Alejandro Mege Valdebenito

por Leslia Jorquera

 Comentando los efectos de la ley con un amigo, éste me dijo: ¿crees que si antes no se respetaban los 60 kilómetros por hora, se van a respetar los 50?, menos si no existen suficientes policías para controlar su cumplimiento. Olvídate.

En el ir y venir por las calles de la ciudad para cumplir funciones laborales o para realizar trámites en su centro, como le ocurre a muchos conductores, debemos, con mayor o menor suerte,  enfrentar los problemas del tránsito – y de estacionamiento- en una urbe saturada de vehículos donde los “eventos”, que vuelven al ataque una y otra vez, y la semaforización mal sincronizada no facilitan un desplazamiento expedito ni tranquilo, a lo que se suman aquellos conductores que siempre andan apurados y para quienes las disposiciones legales que regulan el tránsito son solo normas de buenas intenciones que garanticen el derecho de los ciudadanos para desplazarse por las vías públicas sin peligro de su integridad física pero que excederlas no constituyen delito  mientras el accidente o el daño no se produzca; muchos de ellos con trágicas consecuencias.

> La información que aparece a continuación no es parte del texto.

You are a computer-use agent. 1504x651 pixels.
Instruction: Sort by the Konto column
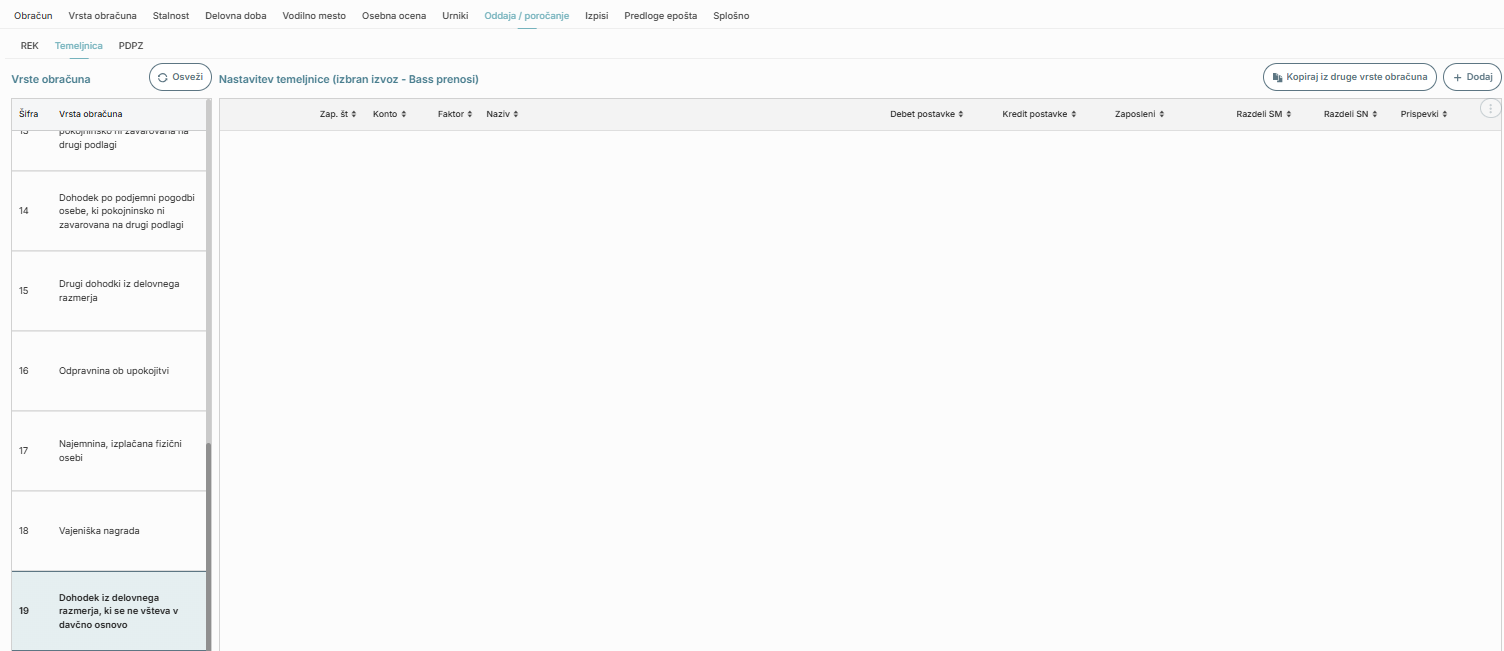[x=389, y=115]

Habiendo entrado en vigencia, el 4 de agosto del año en curso, la ley 21.103 que reduce la velocidad máxima en zonas urbanas de 60 a 50 kilómetros por hora, con sanciones pecuniarias y de suspensión de licencias para quienes no la respeten, empezamos a observar el cuentakilómetros de nuestro vehículo para tratar de mantener la velocidad dentro del rango fijado y en ese intento fuimos sobrepasados por casi todos los móviles y “saludado” amablemente por entorpecer el  tránsito por quienes circulaban como si fueran vehículos de emergencias abriéndose paso a una mayor velocidad que la permitida para ayudar en algún accidente o un siniestro;  tratando de alcanzar a alguien o bien huyendo por algún delito.

Al parecer nada de eso.

Solo la satisfacción de la velocidad y la transgresión de una ley que, como muchas que se reconocen necesarias pero que no se respetan, haciendo de la nuestra una sociedad cada vez más hipócrita, cuando la realidad de hábitos y costumbres de la población superan a los legisladores, algunos de los cuales también rompen las mismas leyes que aprobaron.

Comentando los efectos de la ley con un amigo, éste me dijo: ¿crees que si antes no se respetaban los 60 kilómetros por hora, se van a respetar los 50?, menos si no existen suficientes policías para controlar su cumplimiento. Olvídate. Y así ha resultado ser, y hemos observado que quienes más rompen el límite de velocidad, zigzagueando peligrosamente entre vehículos para adelantar o no respetar la indicación del semáforo o la señalética vial son mayoritariamente – aunque hay otros -vehículos de empresas prestadoras de servicios y, también motos y bicicletas, en una deplorable y peligrosa convivencia vial, a los que se suman entusiastamente jóvenes conductores que gustan hacer alarde de sus habilidades para conducir y para quienes la norma y la señales del tránsito constituyen desafíos para demostrar su destreza y su valor, sin respeto por el otro ni consciencia del peligro que ello significa, tanto para ese otro, como para sí mismo.

Las estadísticas son elocuentes al respecto.

Pensamos que en  educación ciudadana, una unidad  o un electivo sobre las leyes del tránsito podrían contribuir a formar consciencia del respeto por las leyes, no solo las del tránsito.